**Task to carry out**
For each statement, say yes or no to whether the article on the NES RGB companion board agrees with it, and quote the words from the article that decide it. 1. The board lets RGB, S-Video, composite video and RCA audio be reached through the NES's existing factory holes. 2. The NESRGB comes included with the board. 3. The audio is routed only through the side RCA connector.

**Supplied text**
════════════════════

The Real Phoenix has just released an updated companion board for the NESRGB (not included) that allows for a no-cut NES RGB mod, as well as a new power supply circuit to be added to a front-loading NES. This project is an extension of Borti4938’s original design and it solves many issues, with not many downsides; The most common problem people might run into is the need to strip some of the insulation off your video cable for it to fit properly. I think almost everyone would rather strip some rubber off a cable, than cut the plastic from a classic console!
Purchase the board pre-made here: https://trp-retromods.ca/index.php?route=product/product&product_id=76
Here’s the Github for the design files: https://github.com/TRP-Retromods/NES_IO_1.5
Original design and installation instructions (pdf): https://github.com/borti4938/NES_IGR_for_NESRGB/tree/master/NES-IO
Here’s the full list of features, with more info below. Also, TRP posted both an overview and installation video above!:
- This board allows RGB, S-Video, Composite video and RCA audio to be accessed from the existing factory holes on the NES.
- The RGB connector is the same as the Genesis 2, so as long as the NESRGB is installed properly, it will be compatible with RGB SCART cables, HD Retrovision cables and the RAD2x. All Genesis 2 cable options can be found here: https://www.retrorgb.com/genesisrgbcables.html
- Change NESRGB color palettes with the NES controller
- In-game reset
- The original NES power circuit was reverse-engineered by Borti4938 and it’s compatible with the original AC adapter. More on this below.
- The audio is routed through both the RGB connector and the side RCA connector, which means it’s easily accessible regardless of which signal you’re using.
- The removable audio board can be replaced with custom solutions should people have a different preference as to how it’s run.
- Color changing LED addition.
I love this board for so many reasons. First, it’s the only #nocutmod solution for a front-loading NES that’s available to purchase today. This is something that’s become extremely important to the retro gaming world, as we’re already seeing older mods get outdated and as a result, people have to cut new holes into their consoles. Using boards like this allow for a 100% reversible solution, should a newer mod ever replace the NESRGB.
Next, the ability to change the NESRGB’s color palette on-the-fly by simply holding a button combination is awesome. See, there’s no exact RGB color palette generated from the original NES chip’s and while many people have put a tremendous effort into getting as close as possible, they’re all approximations of how colors generated in the RGB colorspace would look from a NES. As a result, many people think some of the community-created palettes look better on some games and not others…and heck, it’s fun to be able to change in-game to see how the colors might have looked, depending on what TV you were using!

════════════════════

**Input data**

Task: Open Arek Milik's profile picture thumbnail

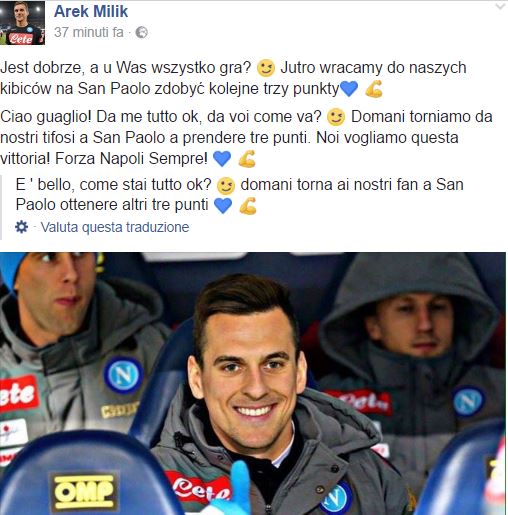Action: tap(22, 23)
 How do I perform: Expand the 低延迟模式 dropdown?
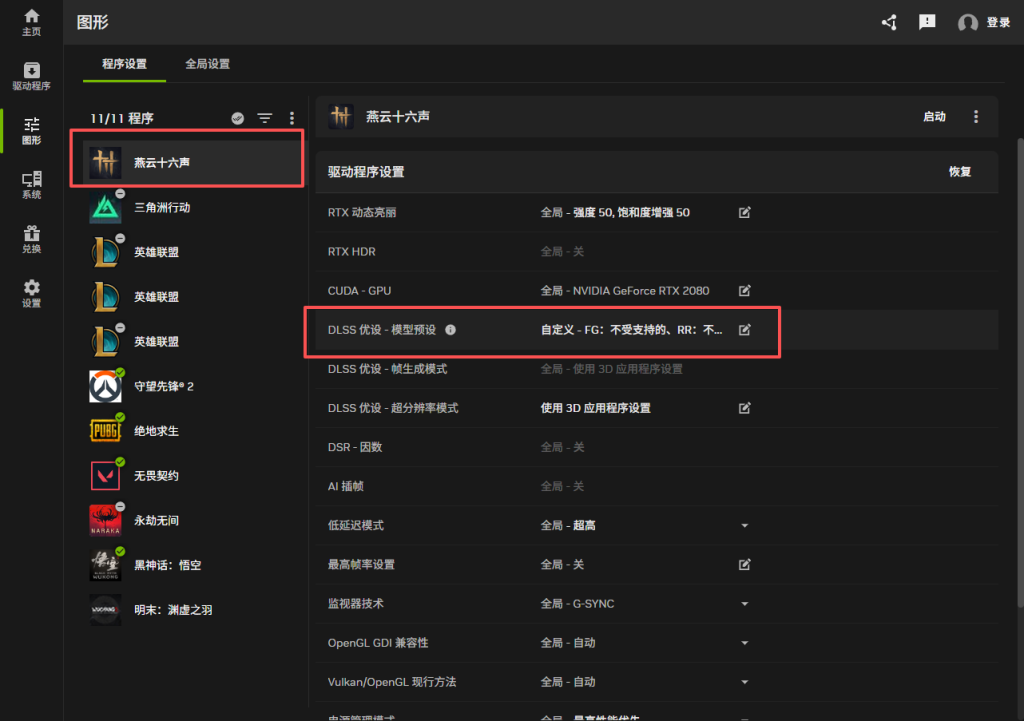click(x=744, y=525)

════════════════════

**Solution**
1. Yes: "This board allows RGB, S-Video, Composite video and RCA audio to be accessed from the existing factory holes on the NES."
2. No: "an updated companion board for the NESRGB (not included)"
3. No: "The audio is routed through both the RGB connector and the side RCA connector"